> **Records shown**

=-=-=-=-=

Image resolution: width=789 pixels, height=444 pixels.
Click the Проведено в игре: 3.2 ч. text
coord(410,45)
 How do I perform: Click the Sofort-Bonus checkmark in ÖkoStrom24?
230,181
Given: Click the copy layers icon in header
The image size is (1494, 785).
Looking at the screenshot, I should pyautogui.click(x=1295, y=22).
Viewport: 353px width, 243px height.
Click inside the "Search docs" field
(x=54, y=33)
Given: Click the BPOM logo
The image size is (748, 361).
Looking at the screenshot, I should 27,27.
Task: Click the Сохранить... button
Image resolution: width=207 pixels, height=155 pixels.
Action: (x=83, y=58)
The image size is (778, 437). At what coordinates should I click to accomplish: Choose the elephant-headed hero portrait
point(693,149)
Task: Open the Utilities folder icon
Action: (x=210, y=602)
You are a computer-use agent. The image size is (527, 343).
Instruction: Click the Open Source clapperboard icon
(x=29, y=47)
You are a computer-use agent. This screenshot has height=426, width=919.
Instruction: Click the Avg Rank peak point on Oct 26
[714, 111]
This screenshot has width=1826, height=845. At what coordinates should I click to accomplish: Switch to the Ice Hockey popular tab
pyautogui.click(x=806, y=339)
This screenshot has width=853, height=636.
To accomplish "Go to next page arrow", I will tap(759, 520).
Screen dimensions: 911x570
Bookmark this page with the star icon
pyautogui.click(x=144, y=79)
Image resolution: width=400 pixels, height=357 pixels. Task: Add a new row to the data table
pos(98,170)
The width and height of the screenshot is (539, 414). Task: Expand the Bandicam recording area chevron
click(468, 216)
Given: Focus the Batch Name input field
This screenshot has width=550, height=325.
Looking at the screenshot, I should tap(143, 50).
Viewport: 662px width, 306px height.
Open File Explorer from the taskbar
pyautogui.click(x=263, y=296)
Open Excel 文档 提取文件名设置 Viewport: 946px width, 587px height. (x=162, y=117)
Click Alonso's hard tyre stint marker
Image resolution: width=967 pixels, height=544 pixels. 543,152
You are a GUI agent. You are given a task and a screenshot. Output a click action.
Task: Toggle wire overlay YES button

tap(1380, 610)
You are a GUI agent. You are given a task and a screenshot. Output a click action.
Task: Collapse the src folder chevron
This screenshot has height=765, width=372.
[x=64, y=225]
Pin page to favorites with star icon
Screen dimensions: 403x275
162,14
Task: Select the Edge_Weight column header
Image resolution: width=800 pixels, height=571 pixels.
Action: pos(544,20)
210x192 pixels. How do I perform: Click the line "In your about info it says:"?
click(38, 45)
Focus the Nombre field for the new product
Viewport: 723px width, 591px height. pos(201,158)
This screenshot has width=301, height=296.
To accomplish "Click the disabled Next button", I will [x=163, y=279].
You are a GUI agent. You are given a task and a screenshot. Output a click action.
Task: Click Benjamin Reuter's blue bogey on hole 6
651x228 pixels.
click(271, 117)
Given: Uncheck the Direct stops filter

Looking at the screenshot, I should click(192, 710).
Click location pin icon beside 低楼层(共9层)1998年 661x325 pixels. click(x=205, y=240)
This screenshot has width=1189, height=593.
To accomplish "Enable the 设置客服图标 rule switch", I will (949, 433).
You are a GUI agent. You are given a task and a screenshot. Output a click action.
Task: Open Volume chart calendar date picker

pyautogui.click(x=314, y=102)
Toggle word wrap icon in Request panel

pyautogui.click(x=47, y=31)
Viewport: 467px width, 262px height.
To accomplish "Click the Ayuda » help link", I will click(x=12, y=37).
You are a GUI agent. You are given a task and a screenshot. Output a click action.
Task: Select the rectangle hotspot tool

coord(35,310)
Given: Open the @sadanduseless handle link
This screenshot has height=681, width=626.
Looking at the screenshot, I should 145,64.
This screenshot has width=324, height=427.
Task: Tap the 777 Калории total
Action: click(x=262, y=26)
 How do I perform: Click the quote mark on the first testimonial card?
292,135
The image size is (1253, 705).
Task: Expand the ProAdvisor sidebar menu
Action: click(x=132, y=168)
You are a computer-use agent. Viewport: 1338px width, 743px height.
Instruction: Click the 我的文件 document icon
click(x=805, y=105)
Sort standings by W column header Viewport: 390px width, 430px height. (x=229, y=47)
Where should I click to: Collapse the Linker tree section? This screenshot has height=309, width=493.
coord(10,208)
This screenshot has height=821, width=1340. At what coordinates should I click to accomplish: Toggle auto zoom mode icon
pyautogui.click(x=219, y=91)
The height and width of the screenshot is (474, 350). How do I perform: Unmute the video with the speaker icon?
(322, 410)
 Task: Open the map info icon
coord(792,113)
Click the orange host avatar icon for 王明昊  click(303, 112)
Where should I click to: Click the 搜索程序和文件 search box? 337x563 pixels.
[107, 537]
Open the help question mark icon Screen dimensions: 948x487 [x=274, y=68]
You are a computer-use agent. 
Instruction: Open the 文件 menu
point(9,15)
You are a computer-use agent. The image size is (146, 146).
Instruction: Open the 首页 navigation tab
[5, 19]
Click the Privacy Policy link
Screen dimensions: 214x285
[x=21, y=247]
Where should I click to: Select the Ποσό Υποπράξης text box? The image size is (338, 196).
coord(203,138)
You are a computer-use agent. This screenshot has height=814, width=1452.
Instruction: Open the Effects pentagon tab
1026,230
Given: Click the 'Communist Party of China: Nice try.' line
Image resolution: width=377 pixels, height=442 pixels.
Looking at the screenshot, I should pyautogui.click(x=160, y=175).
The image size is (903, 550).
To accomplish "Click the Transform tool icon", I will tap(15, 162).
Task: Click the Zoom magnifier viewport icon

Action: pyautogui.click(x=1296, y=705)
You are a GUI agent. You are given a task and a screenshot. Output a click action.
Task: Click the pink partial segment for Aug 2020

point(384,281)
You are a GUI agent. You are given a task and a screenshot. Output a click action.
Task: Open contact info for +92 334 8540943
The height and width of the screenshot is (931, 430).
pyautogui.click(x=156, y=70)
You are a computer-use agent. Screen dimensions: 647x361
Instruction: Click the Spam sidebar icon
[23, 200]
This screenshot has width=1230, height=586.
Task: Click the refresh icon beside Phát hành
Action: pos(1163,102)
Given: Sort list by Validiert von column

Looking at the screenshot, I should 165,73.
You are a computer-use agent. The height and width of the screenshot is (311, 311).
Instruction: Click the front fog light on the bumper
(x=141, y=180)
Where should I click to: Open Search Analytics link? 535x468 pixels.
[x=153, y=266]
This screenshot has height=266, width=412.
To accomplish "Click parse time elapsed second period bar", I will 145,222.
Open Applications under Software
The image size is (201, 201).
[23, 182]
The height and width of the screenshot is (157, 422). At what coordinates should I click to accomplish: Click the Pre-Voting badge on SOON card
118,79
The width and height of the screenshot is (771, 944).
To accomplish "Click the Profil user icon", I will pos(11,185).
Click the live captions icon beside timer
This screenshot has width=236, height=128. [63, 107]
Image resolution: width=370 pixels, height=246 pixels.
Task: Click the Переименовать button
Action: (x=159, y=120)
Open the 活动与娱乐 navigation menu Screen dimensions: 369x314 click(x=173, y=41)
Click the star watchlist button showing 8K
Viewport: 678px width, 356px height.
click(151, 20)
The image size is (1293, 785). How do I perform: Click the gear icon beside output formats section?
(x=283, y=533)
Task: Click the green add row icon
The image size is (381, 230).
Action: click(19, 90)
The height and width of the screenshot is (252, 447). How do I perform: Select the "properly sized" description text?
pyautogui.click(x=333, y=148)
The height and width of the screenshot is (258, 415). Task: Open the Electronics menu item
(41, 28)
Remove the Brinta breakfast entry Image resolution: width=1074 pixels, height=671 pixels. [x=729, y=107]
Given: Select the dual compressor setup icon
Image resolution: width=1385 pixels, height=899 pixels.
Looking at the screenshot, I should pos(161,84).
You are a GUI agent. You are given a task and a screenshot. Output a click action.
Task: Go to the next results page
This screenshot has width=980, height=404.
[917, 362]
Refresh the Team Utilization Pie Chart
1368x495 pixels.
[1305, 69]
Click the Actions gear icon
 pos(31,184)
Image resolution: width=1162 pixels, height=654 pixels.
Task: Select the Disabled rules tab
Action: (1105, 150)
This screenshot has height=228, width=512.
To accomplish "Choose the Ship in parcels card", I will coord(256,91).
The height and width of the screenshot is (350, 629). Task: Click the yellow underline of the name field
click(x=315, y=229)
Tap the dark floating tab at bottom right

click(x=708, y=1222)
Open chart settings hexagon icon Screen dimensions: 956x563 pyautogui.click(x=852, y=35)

=-=-=-=-=

From the beginning of the records through the line that contains "Action: (x=83, y=58)", write the lines out again with "Given" replaced by "Provided" and nothing else changed.

> **Complete response**
Image resolution: width=789 pixels, height=444 pixels.
Click the Проведено в игре: 3.2 ч. text
coord(410,45)
 How do I perform: Click the Sofort-Bonus checkmark in ÖkoStrom24?
230,181
Provided: Click the copy layers icon in header
The image size is (1494, 785).
Looking at the screenshot, I should pyautogui.click(x=1295, y=22).
Viewport: 353px width, 243px height.
Click inside the "Search docs" field
(x=54, y=33)
Provided: Click the BPOM logo
The image size is (748, 361).
Looking at the screenshot, I should 27,27.
Task: Click the Сохранить... button
Image resolution: width=207 pixels, height=155 pixels.
Action: (x=83, y=58)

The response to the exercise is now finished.